RECORDS SHOWN Block Start

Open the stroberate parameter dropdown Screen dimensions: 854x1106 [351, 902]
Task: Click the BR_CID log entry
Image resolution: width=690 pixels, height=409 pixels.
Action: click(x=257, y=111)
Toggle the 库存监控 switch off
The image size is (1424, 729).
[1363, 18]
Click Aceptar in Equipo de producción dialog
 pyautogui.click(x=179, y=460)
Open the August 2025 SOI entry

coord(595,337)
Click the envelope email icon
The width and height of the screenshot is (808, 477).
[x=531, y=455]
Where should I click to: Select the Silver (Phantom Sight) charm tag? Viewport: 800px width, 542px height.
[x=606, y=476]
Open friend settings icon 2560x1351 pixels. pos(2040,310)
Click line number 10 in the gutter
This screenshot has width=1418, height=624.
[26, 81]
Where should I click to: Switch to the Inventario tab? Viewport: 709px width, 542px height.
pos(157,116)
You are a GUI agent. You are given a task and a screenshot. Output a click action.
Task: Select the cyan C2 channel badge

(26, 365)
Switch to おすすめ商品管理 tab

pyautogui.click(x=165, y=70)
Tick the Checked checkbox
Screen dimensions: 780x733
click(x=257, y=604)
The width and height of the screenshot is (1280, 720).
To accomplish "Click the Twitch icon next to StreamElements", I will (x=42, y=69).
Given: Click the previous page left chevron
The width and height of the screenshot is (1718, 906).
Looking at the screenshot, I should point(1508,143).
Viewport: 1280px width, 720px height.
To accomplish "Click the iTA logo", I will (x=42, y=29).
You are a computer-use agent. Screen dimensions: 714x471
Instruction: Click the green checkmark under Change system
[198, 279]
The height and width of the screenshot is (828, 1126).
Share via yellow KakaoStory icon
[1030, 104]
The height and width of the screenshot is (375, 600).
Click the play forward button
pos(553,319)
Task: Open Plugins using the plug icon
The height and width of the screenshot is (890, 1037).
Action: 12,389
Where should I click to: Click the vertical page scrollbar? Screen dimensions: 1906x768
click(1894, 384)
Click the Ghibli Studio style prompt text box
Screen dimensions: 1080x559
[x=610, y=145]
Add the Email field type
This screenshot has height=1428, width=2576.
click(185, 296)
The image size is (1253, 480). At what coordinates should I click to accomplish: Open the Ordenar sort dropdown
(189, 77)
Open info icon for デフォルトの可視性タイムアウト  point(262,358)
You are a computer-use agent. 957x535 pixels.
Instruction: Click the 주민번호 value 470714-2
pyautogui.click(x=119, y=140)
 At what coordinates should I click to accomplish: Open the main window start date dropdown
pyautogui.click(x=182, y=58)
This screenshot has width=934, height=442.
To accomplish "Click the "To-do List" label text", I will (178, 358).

RECORDS SHOWN Block End

**HOW TO COMPLETE THIS TASK**. All that belongs in the answer is the run of lines above from the line containing "You are a computer-use agent. Screen" through the line containing "The height and width of the screenshot is (375, 600).", exactly as written.

**ANSWER SPACE**.
You are a computer-use agent. Screen dimensions: 714x471
Instruction: Click the green checkmark under Change system
[198, 279]
The height and width of the screenshot is (828, 1126).
Share via yellow KakaoStory icon
[1030, 104]
The height and width of the screenshot is (375, 600).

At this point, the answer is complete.